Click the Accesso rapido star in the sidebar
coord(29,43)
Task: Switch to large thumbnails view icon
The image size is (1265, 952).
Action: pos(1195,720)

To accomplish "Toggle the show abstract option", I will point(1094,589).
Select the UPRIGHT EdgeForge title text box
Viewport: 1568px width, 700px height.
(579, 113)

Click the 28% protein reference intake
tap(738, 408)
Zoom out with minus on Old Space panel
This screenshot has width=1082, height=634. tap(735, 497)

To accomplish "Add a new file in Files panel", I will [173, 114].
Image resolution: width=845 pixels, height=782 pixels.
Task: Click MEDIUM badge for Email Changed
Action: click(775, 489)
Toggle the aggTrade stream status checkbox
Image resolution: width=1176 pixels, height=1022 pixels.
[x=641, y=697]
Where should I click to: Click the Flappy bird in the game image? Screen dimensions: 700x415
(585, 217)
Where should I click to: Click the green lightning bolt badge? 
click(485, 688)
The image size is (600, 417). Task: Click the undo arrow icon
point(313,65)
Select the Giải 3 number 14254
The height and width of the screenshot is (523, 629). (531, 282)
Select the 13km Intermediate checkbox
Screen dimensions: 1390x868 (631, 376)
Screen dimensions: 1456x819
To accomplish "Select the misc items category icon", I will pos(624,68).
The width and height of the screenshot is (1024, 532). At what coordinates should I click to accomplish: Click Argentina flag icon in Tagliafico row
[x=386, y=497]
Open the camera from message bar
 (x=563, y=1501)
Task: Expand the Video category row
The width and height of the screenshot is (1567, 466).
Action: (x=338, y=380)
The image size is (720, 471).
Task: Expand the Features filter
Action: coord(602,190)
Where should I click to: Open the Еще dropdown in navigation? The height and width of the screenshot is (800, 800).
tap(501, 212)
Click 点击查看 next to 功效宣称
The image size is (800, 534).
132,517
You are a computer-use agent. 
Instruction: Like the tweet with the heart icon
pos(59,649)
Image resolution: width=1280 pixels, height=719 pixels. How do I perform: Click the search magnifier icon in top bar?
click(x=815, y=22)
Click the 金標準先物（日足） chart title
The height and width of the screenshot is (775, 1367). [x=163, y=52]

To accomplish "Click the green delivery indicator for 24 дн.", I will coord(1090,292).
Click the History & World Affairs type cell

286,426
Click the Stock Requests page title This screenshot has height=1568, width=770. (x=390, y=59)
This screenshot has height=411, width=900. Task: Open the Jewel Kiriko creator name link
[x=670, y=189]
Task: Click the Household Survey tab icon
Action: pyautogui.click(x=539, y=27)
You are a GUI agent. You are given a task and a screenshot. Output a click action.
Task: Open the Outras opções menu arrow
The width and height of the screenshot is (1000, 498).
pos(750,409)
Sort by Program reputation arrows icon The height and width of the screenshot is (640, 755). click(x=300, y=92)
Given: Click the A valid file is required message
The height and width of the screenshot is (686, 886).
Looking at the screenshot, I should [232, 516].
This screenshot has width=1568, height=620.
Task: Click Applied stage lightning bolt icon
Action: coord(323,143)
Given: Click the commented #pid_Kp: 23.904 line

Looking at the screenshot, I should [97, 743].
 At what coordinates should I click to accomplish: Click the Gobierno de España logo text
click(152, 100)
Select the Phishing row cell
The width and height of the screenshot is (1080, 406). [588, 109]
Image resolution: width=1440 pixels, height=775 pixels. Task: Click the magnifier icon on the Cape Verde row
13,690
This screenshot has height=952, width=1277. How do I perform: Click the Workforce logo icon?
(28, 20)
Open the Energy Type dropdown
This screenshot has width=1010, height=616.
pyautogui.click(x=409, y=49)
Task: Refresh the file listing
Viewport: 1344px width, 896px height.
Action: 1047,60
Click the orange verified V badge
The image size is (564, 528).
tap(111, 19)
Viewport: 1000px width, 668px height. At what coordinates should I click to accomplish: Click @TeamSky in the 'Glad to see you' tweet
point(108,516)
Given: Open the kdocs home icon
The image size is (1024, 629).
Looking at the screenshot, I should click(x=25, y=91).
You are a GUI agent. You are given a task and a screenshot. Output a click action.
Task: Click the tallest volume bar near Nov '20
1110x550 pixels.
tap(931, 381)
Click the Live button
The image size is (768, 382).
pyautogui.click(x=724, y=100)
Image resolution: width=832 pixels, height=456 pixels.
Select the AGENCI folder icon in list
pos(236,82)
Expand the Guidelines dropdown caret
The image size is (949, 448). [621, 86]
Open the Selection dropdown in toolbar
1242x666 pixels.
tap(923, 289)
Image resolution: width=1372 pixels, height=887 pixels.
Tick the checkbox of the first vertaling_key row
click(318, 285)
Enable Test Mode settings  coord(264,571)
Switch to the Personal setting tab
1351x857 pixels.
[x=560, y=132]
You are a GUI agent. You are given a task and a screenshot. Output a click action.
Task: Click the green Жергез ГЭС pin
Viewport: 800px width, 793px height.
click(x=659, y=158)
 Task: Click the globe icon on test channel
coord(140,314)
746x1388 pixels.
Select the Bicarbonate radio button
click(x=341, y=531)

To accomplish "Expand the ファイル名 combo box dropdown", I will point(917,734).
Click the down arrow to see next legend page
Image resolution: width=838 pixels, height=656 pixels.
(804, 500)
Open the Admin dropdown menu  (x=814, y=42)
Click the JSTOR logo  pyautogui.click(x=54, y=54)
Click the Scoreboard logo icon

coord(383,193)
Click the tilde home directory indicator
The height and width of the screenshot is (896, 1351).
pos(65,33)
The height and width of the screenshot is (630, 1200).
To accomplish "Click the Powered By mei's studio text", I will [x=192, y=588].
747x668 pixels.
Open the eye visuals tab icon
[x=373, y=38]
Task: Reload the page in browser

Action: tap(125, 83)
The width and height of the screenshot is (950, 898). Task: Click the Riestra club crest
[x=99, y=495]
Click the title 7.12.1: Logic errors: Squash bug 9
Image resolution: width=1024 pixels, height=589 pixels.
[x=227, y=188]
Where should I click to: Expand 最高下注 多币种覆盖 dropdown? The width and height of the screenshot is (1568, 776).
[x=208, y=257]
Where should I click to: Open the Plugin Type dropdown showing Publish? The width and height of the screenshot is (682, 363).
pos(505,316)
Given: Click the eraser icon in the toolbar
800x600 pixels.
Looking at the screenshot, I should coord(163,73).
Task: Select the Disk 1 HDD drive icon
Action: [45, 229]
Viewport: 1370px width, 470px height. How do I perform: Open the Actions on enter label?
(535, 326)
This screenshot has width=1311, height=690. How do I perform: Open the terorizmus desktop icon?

§ **What is needed**
Here the output must be the lines above from the line with "Given: Open the kdocs home icon" to the line with "Image resolution: width=832", both included, duplicated word for word and nothing else.

§ **Response for this exercise**
Given: Open the kdocs home icon
The image size is (1024, 629).
Looking at the screenshot, I should click(x=25, y=91).
You are a GUI agent. You are given a task and a screenshot. Output a click action.
Task: Click the tallest volume bar near Nov '20
1110x550 pixels.
tap(931, 381)
Click the Live button
The image size is (768, 382).
pyautogui.click(x=724, y=100)
Image resolution: width=832 pixels, height=456 pixels.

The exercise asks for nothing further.